> [Written problem]: Give every line of the records below as a numbered list, leaving out the blank lines.

> [Provided data]:
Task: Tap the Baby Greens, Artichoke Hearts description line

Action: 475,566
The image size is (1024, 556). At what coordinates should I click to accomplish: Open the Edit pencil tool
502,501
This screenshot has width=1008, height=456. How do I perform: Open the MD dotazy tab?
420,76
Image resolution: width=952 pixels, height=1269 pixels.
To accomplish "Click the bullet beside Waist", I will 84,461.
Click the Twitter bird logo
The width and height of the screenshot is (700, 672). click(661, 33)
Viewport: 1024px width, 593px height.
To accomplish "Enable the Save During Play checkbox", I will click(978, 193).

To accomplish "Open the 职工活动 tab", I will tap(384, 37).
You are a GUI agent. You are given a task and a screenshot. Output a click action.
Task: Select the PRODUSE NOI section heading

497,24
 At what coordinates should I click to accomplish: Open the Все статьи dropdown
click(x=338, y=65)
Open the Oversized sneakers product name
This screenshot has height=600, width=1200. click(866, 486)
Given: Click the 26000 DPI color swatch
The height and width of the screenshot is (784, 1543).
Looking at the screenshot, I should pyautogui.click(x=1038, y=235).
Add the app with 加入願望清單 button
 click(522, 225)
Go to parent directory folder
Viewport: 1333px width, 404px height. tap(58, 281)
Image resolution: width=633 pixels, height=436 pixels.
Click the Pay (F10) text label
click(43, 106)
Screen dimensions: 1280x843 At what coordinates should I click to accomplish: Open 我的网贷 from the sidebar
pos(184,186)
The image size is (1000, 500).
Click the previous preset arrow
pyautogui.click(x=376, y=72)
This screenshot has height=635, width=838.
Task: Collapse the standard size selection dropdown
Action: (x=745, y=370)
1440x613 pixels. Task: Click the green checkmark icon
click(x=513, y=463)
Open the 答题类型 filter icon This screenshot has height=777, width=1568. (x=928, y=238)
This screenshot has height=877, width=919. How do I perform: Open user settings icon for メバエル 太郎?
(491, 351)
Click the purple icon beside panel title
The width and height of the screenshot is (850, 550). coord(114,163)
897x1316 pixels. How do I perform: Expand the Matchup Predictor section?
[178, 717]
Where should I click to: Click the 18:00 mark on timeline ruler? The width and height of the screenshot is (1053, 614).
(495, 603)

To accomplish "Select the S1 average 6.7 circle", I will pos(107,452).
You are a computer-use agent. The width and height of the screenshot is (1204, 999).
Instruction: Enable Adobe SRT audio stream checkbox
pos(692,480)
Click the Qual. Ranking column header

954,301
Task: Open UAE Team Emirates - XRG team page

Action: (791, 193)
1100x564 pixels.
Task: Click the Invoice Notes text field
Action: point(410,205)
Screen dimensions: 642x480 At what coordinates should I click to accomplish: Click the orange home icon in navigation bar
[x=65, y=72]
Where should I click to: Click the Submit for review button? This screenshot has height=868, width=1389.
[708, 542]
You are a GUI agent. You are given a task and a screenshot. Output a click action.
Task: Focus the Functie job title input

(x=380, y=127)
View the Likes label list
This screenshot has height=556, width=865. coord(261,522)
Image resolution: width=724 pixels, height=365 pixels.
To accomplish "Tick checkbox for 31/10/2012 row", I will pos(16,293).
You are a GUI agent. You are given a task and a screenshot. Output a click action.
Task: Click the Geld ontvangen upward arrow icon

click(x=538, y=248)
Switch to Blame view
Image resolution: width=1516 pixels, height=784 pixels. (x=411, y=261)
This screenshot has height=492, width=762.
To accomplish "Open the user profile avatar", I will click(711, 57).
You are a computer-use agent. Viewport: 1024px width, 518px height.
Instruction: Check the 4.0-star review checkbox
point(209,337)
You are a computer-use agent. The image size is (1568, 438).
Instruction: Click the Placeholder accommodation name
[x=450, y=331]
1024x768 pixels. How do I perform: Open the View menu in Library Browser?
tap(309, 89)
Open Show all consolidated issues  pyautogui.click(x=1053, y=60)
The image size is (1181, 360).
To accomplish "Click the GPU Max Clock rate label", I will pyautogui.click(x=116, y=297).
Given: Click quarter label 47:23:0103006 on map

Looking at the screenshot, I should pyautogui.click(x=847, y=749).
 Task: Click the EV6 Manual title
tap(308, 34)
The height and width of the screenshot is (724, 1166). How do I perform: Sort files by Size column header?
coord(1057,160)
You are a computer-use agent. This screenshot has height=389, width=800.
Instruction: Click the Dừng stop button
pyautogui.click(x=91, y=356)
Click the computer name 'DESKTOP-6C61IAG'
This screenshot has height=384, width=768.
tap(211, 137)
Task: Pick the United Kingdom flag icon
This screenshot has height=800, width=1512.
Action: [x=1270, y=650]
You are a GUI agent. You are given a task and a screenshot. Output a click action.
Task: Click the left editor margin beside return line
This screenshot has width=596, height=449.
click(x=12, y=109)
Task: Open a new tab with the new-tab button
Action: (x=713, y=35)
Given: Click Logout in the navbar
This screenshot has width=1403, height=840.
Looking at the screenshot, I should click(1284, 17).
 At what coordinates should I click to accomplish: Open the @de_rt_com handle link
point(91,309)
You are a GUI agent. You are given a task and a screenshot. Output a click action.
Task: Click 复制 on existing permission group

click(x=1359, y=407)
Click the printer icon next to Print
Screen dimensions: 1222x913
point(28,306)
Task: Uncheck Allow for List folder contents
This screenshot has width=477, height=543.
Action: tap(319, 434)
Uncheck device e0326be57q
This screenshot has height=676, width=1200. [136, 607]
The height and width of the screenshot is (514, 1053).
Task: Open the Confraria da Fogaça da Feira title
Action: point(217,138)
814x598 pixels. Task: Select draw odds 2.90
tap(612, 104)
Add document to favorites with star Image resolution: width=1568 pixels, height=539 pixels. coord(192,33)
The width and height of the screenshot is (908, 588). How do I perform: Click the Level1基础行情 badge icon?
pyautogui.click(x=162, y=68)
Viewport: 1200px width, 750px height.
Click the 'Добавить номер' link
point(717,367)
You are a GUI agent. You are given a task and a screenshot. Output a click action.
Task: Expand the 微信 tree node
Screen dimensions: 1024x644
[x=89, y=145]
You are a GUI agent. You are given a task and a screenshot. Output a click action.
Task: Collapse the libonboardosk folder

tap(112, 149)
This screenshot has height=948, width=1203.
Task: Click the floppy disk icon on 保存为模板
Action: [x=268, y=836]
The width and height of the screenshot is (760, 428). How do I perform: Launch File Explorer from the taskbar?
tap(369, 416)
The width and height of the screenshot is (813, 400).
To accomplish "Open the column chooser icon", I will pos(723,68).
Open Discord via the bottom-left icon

> [Complete output]:
1. Task: Tap the Baby Greens, Artichoke Hearts description line
2. Action: 475,566
3. The image size is (1024, 556). At what coordinates should I click to accomplish: Open the Edit pencil tool
4. 502,501
5. This screenshot has width=1008, height=456. How do I perform: Open the MD dotazy tab?
6. 420,76
7. Image resolution: width=952 pixels, height=1269 pixels.
8. To accomplish "Click the bullet beside Waist", I will 84,461.
9. Click the Twitter bird logo
10. The width and height of the screenshot is (700, 672). click(661, 33)
11. Viewport: 1024px width, 593px height.
12. To accomplish "Enable the Save During Play checkbox", I will click(978, 193).
13. To accomplish "Open the 职工活动 tab", I will tap(384, 37).
14. You are a GUI agent. You are given a task and a screenshot. Output a click action.
15. Task: Select the PRODUSE NOI section heading
16. 497,24
17.  At what coordinates should I click to accomplish: Open the Все статьи dropdown
18. click(x=338, y=65)
19. Open the Oversized sneakers product name
20. This screenshot has height=600, width=1200. click(866, 486)
21. Given: Click the 26000 DPI color swatch
22. The height and width of the screenshot is (784, 1543).
23. Looking at the screenshot, I should pyautogui.click(x=1038, y=235).
24. Add the app with 加入願望清單 button
25.  click(522, 225)
26. Go to parent directory folder
27. Viewport: 1333px width, 404px height. tap(58, 281)
28. Image resolution: width=633 pixels, height=436 pixels.
29. Click the Pay (F10) text label
30. click(43, 106)
31. Screen dimensions: 1280x843 At what coordinates should I click to accomplish: Open 我的网贷 from the sidebar
32. pos(184,186)
33. The image size is (1000, 500).
34. Click the previous preset arrow
35. pyautogui.click(x=376, y=72)
36. This screenshot has height=635, width=838.
37. Task: Collapse the standard size selection dropdown
38. Action: (x=745, y=370)
39. 1440x613 pixels. Task: Click the green checkmark icon
40. click(x=513, y=463)
41. Open the 答题类型 filter icon This screenshot has height=777, width=1568. (x=928, y=238)
42. This screenshot has height=877, width=919. How do I perform: Open user settings icon for メバエル 太郎?
43. (491, 351)
44. Click the purple icon beside panel title
45. The width and height of the screenshot is (850, 550). coord(114,163)
46. 897x1316 pixels. How do I perform: Expand the Matchup Predictor section?
47. [178, 717]
48. Where should I click to: Click the 18:00 mark on timeline ruler? The width and height of the screenshot is (1053, 614).
49. (495, 603)
50. To accomplish "Select the S1 average 6.7 circle", I will pos(107,452).
51. You are a computer-use agent. The width and height of the screenshot is (1204, 999).
52. Instruction: Enable Adobe SRT audio stream checkbox
53. pos(692,480)
54. Click the Qual. Ranking column header
55. 954,301
56. Task: Open UAE Team Emirates - XRG team page
57. Action: (791, 193)
58. 1100x564 pixels.
59. Task: Click the Invoice Notes text field
60. Action: point(410,205)
61. Screen dimensions: 642x480 At what coordinates should I click to accomplish: Click the orange home icon in navigation bar
62. [x=65, y=72]
63. Where should I click to: Click the Submit for review button? This screenshot has height=868, width=1389.
64. [708, 542]
65. You are a GUI agent. You are given a task and a screenshot. Output a click action.
66. Task: Focus the Functie job title input
67. (x=380, y=127)
68. View the Likes label list
69. This screenshot has height=556, width=865. coord(261,522)
70. Image resolution: width=724 pixels, height=365 pixels.
71. To accomplish "Tick checkbox for 31/10/2012 row", I will pos(16,293).
72. You are a GUI agent. You are given a task and a screenshot. Output a click action.
73. Task: Click the Geld ontvangen upward arrow icon
74. click(x=538, y=248)
75. Switch to Blame view
76. Image resolution: width=1516 pixels, height=784 pixels. (x=411, y=261)
77. This screenshot has height=492, width=762.
78. To accomplish "Open the user profile avatar", I will click(711, 57).
79. You are a computer-use agent. Viewport: 1024px width, 518px height.
80. Instruction: Check the 4.0-star review checkbox
81. point(209,337)
82. You are a computer-use agent. The image size is (1568, 438).
83. Instruction: Click the Placeholder accommodation name
84. [x=450, y=331]
85. 1024x768 pixels. How do I perform: Open the View menu in Library Browser?
86. tap(309, 89)
87. Open Show all consolidated issues  pyautogui.click(x=1053, y=60)
88. The image size is (1181, 360).
89. To accomplish "Click the GPU Max Clock rate label", I will pyautogui.click(x=116, y=297).
90. Given: Click quarter label 47:23:0103006 on map
91. Looking at the screenshot, I should pyautogui.click(x=847, y=749).
92.  Task: Click the EV6 Manual title
93. tap(308, 34)
94. The height and width of the screenshot is (724, 1166). How do I perform: Sort files by Size column header?
95. coord(1057,160)
96. You are a computer-use agent. This screenshot has height=389, width=800.
97. Instruction: Click the Dừng stop button
98. pyautogui.click(x=91, y=356)
99. Click the computer name 'DESKTOP-6C61IAG'
100. This screenshot has height=384, width=768.
101. tap(211, 137)
102. Task: Pick the United Kingdom flag icon
103. This screenshot has height=800, width=1512.
104. Action: [x=1270, y=650]
105. You are a GUI agent. You are given a task and a screenshot. Output a click action.
106. Task: Click the left editor margin beside return line
107. This screenshot has width=596, height=449.
108. click(x=12, y=109)
109. Task: Open a new tab with the new-tab button
110. Action: (x=713, y=35)
111. Given: Click Logout in the navbar
112. This screenshot has width=1403, height=840.
113. Looking at the screenshot, I should click(1284, 17).
114.  At what coordinates should I click to accomplish: Open the @de_rt_com handle link
115. point(91,309)
116. You are a GUI agent. You are given a task and a screenshot. Output a click action.
117. Task: Click 复制 on existing permission group
118. click(x=1359, y=407)
119. Click the printer icon next to Print
120. Screen dimensions: 1222x913
121. point(28,306)
122. Task: Uncheck Allow for List folder contents
123. This screenshot has width=477, height=543.
124. Action: tap(319, 434)
125. Uncheck device e0326be57q
126. This screenshot has height=676, width=1200. [136, 607]
127. The height and width of the screenshot is (514, 1053).
128. Task: Open the Confraria da Fogaça da Feira title
129. Action: point(217,138)
130. 814x598 pixels. Task: Select draw odds 2.90
131. tap(612, 104)
132. Add document to favorites with star Image resolution: width=1568 pixels, height=539 pixels. coord(192,33)
133. The width and height of the screenshot is (908, 588). How do I perform: Click the Level1基础行情 badge icon?
134. pyautogui.click(x=162, y=68)
135. Viewport: 1200px width, 750px height.
136. Click the 'Добавить номер' link
137. point(717,367)
138. You are a GUI agent. You are given a task and a screenshot. Output a click action.
139. Task: Expand the 微信 tree node
140. Screen dimensions: 1024x644
141. [x=89, y=145]
142. You are a GUI agent. You are given a task and a screenshot. Output a click action.
143. Task: Collapse the libonboardosk folder
144. tap(112, 149)
145. This screenshot has height=948, width=1203.
146. Task: Click the floppy disk icon on 保存为模板
147. Action: [x=268, y=836]
148. The width and height of the screenshot is (760, 428). How do I perform: Launch File Explorer from the taskbar?
149. tap(369, 416)
150. The width and height of the screenshot is (813, 400).
151. To accomplish "Open the column chooser icon", I will pos(723,68).
152. Open Discord via the bottom-left icon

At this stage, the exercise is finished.